Grant Details
| Grant Number: |
5R21CA292256-02 Interpret this number |
| Primary Investigator: |
Trivedi, Ranak |
| Organization: |
Stanford University |
| Project Title: |
Developing a Dyadic Intervention to Alleviate Stress, Loneliness, and Social Isolation Among Breast Cancer Survivors and Families. |
| Fiscal Year: |
2026 |
Abstract
PROJECT SUMMARY/ABSTRACT
Breast cancer survivors and their family caregivers commonly experience elevated stress, social isolation, and
loneliness that undermine self-management and long-term health. Beliefs about health and disease, stigma
around cancer and reproductive organs, and family caregiving roles can amplify these psychosocial stressors
and impede effective self-management. Understanding and intervening on mechanisms that drive stress,
isolation, and poor self-management is therefore critical to improving survivorship outcomes broadly. However,
there is limited evidence on how these mechanisms operate especially among groups with high fear of cancer,
and there are few rigorously developed dyadic behavioral interventions that target both survivors and
caregivers to reduce psychosocial burden and enhance self-management.

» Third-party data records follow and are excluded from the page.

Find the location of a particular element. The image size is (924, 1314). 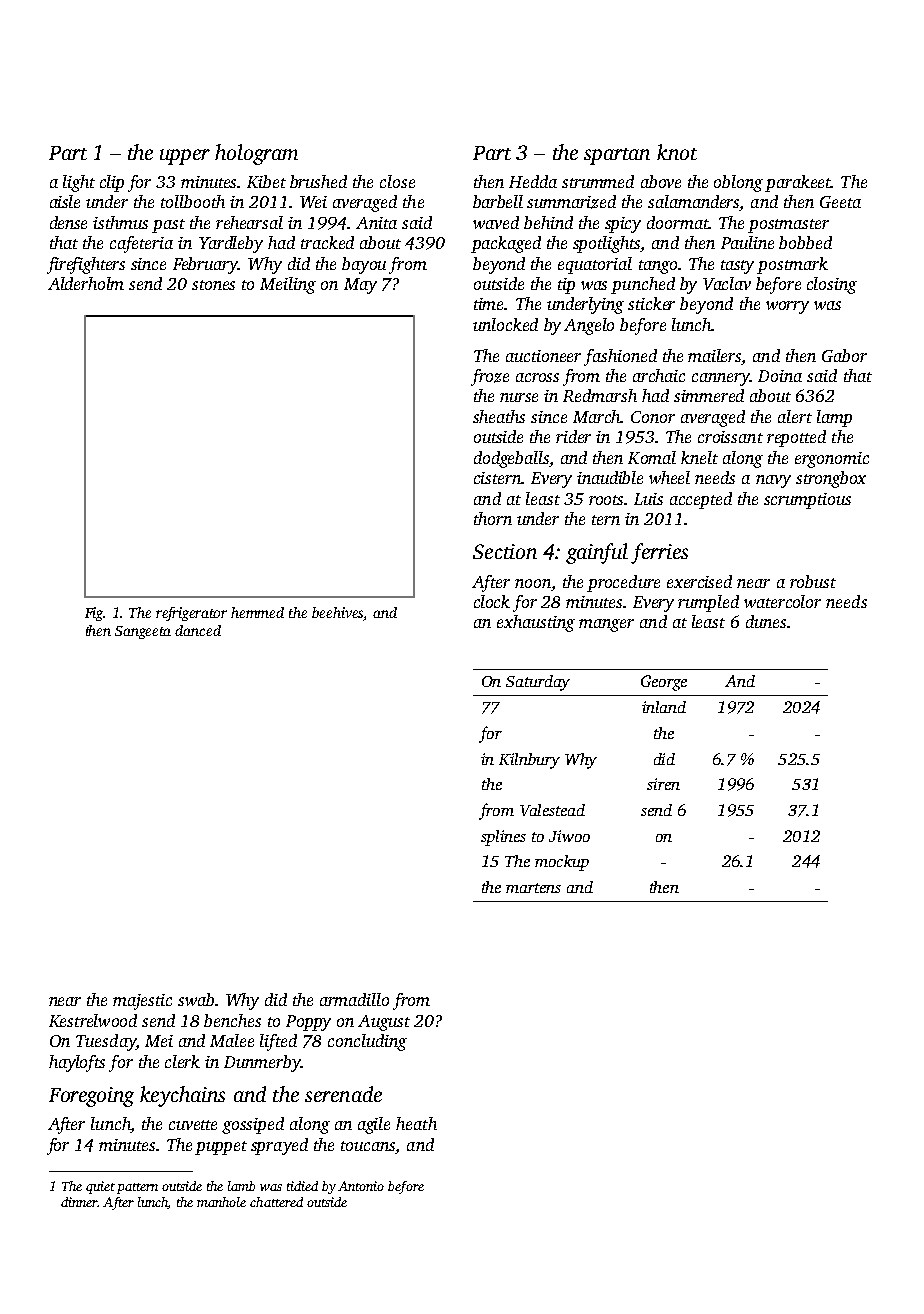

siren is located at coordinates (663, 784).
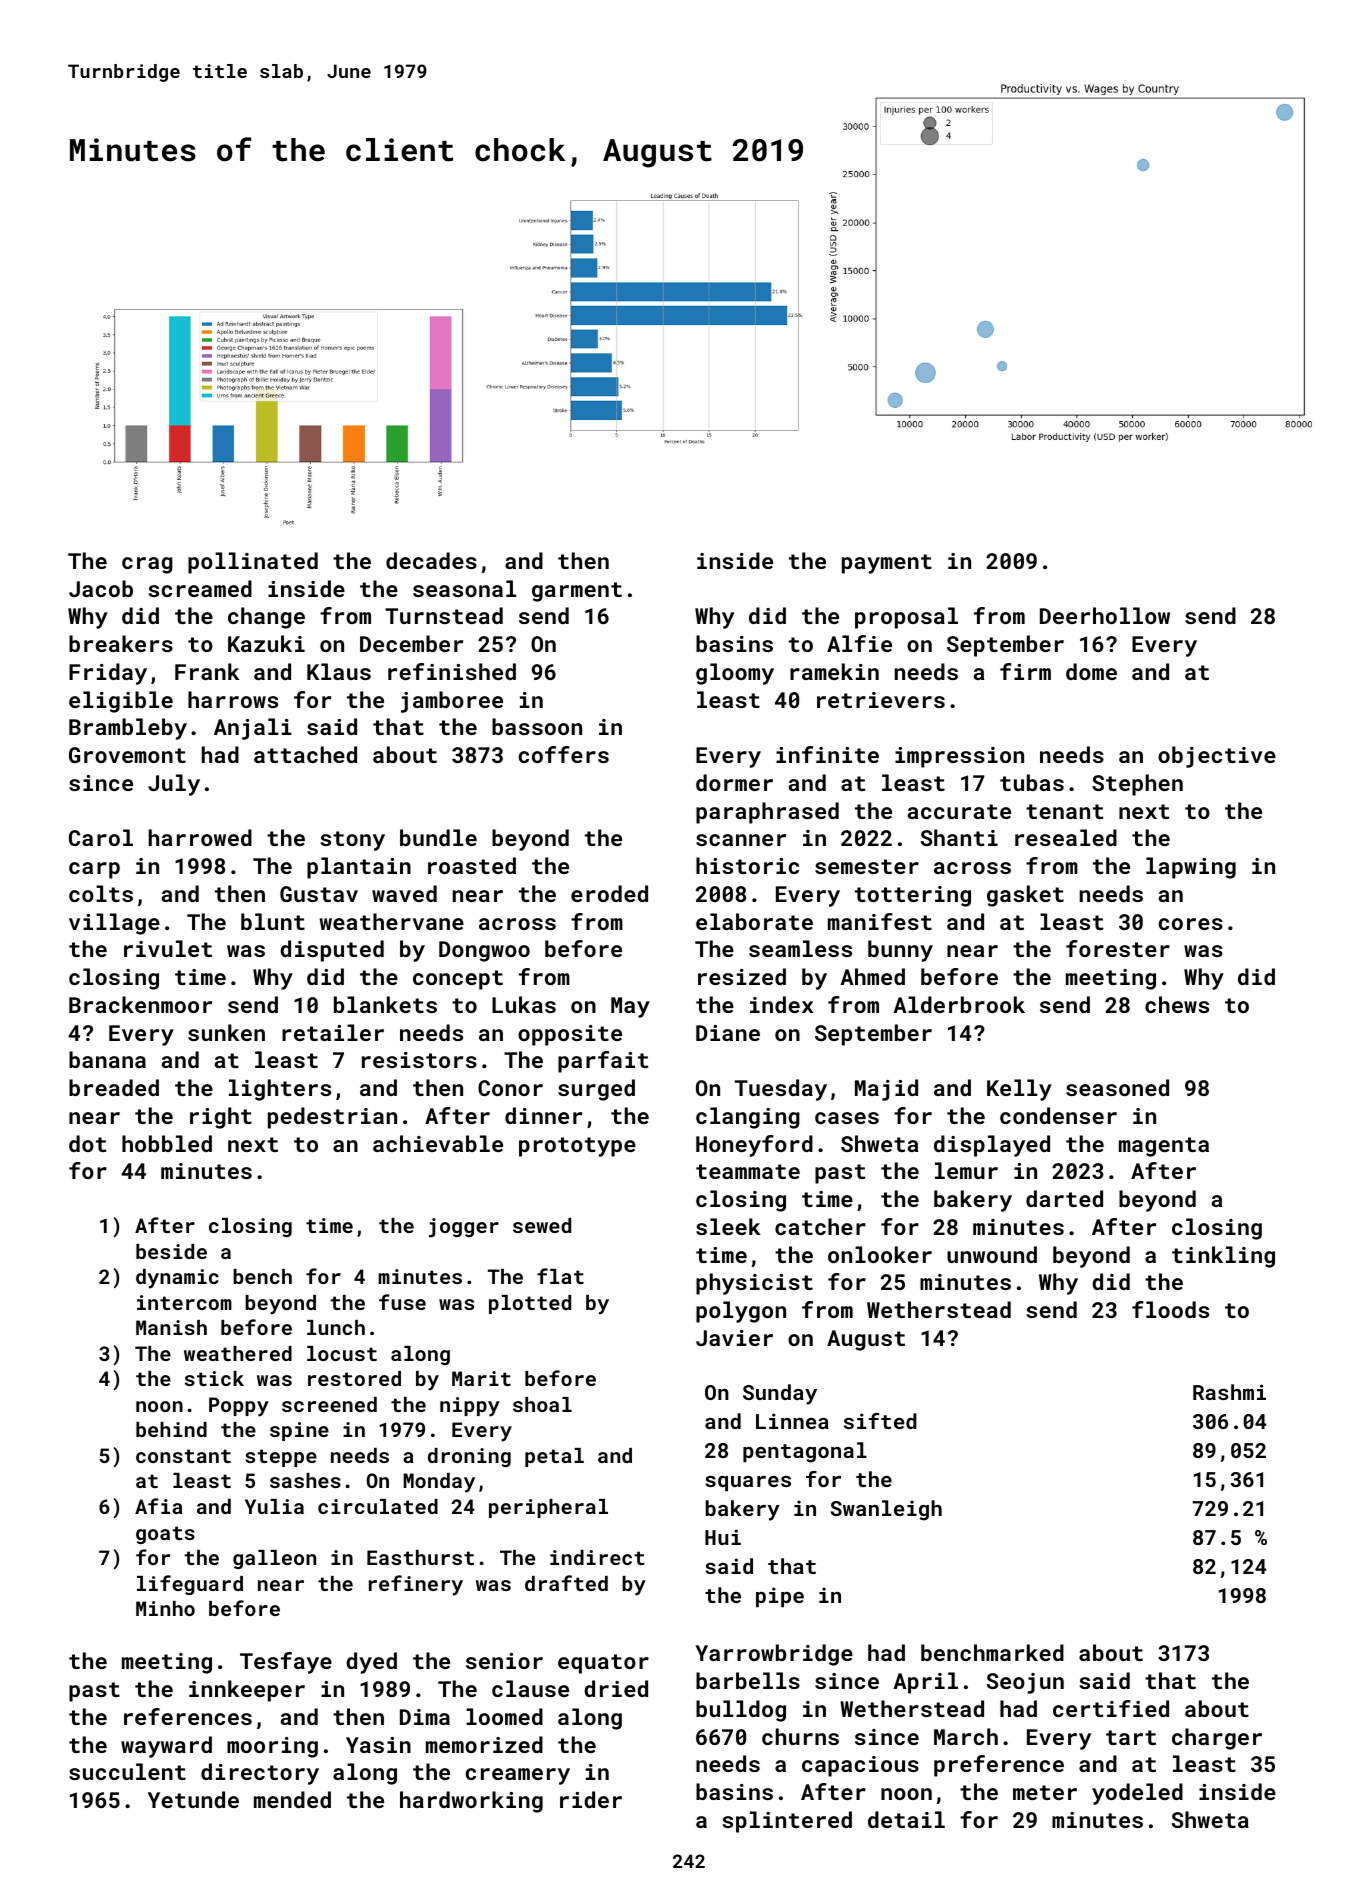  What do you see at coordinates (253, 563) in the screenshot?
I see `pollinated` at bounding box center [253, 563].
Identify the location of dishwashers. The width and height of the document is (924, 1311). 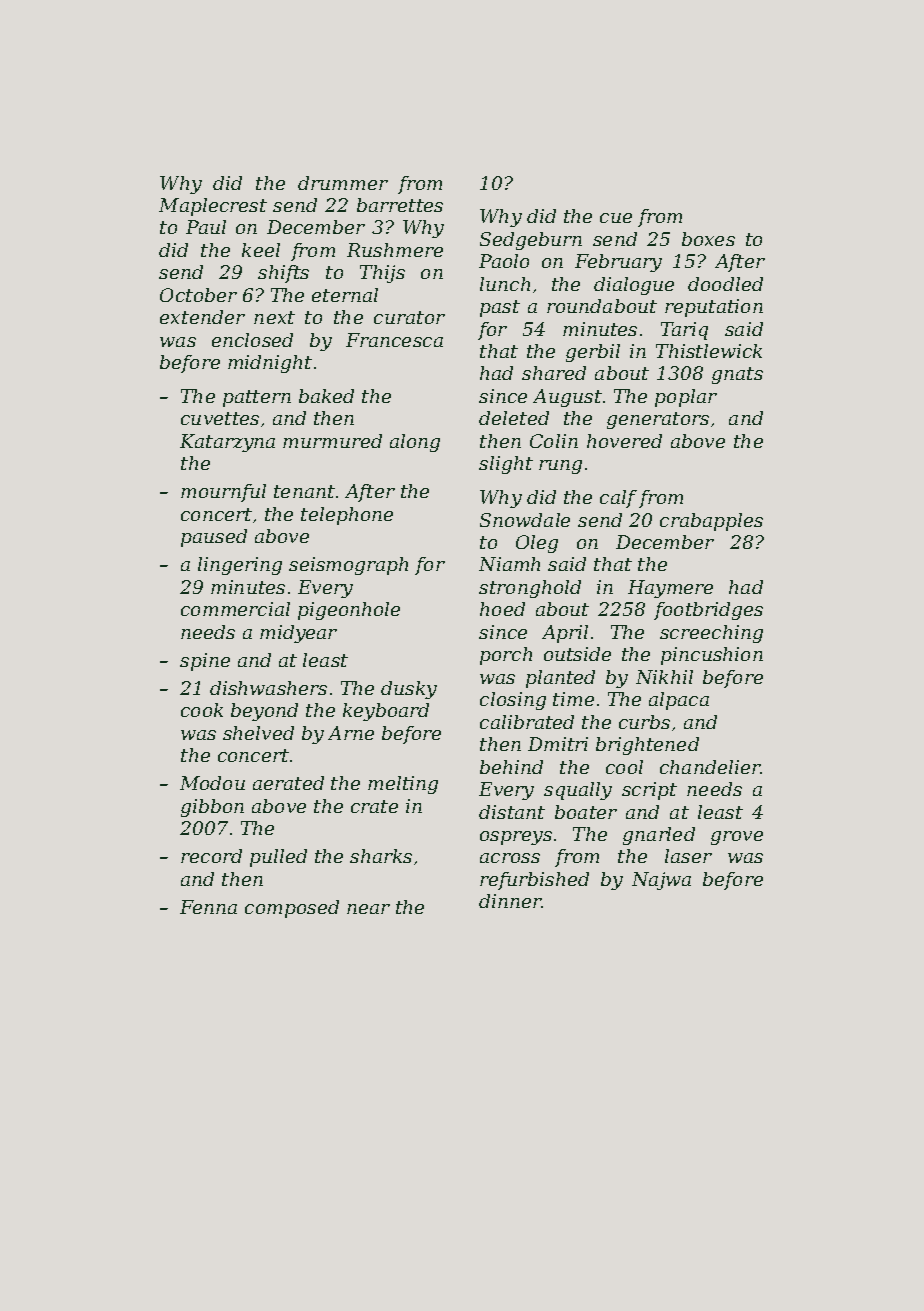
(268, 688).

The long-term goal of this research is to develop a theory-driven, culturally informed dyadic intervention
that reduces stress, loneliness, and social isolation to improve self-management among breast cancer
survivor-caregiver dyads. The objective of this proposal is to create a dyadic intervention for breast cancer
survivors and their family caregivers by adapting web-SUCCEED (web-based Self-care Using Collaborative
Coping EnhancEment in Diseases), a multicomponent behavioral program that has been developed for
patients managing chronic health conditions, and their family caregivers. We will establish proof of concept of
this intervention with South Asian breast cancer survivors and family caregivers living in the United States. We
chose this group since the prevalence of breast cancer is rising rapidly, especially among younger women.
South Asian women in the US have some of the lowest low rates of preventive screening (11%), and when
they do receive screening, breast tissue may delay diagnosis. Combined with the limiting opportunities for early
detection and treatment. By testing adaptation processes and feasibility in a South Asian context we will both
address an important disparity and generate knowledge about mechanisms and adaptation strategies that are
applicable across wide range of populations. Our Specific Aims are as follows: 1) Using generative co-design
with survivors, caregivers, and community stakeholders, adapt web-SUCCEED to produce a prototype dyadic
self-management intervention sensitive that furthers precision medicine by incorporating beliefs, cancer-related
stigma, and caregiving norms; 2) Conduct a pilot randomized trial (n=30 dyads) to evaluate feasibility
(recruitment, retention, randomization), acceptability, and preliminary measures of target mechanisms and selfmanagement outcomes.
This work integrates community-engaged design with implementation-focused measures to produce a
replicable adaptation framework and an intervention ready for efficacy testing. Results will elucidate mediated
psychosocial mechanisms influencing self-management and provide a scalable model for adapting dyadic
interventions across groups that experience cancer-related health disparities.